O único problema, por enquanto, foi que a pessoa escolhida para essa missão, Bolsonaro no caso, foi incompetente demais. Ele não logrou êxito em suas ações nefastas. Com efeito, o projeto de substituição da política pela teologia, da democracia pela teocracia, permanece mais vivo do que nunca.

Portanto, ao menos para mim, não há como ter conciliação com esta parcela da população, que está teologicamente influenciada pelas ideias de dominação. Eles não querem. Não aceitarão. 
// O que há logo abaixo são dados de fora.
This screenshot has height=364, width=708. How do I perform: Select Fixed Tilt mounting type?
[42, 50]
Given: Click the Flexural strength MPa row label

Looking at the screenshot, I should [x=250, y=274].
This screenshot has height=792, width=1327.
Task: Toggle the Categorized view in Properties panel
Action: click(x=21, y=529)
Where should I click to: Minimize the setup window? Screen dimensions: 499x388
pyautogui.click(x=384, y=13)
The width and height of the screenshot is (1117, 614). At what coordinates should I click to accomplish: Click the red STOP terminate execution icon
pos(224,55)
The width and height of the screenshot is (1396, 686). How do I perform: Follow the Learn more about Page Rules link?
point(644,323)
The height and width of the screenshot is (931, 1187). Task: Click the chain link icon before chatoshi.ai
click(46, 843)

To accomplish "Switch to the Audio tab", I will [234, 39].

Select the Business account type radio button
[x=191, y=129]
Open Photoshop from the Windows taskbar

A teologia do domínio não preconiza a convivência de contrários, da pluralidade e da diversidade. Pelo contrário, a questão norteadora é o binarismo “eles” e “nós”. Nesse caso, o “eles” sinônimo de infiéis, de inimigos que precisam ser convertidos ou eliminados. 

Conclusão

Concluo, afirmando que, democraticamente e de forma republicana, é preciso frear o avanço da teologia do domínio na política. Se é que isto ainda será possível. Para tanto, é preciso que bons nomes, de todos os segmentos da sociedade nacional, entrem para a política e ajudem a preservar o Estado laico, democrático e republicano. 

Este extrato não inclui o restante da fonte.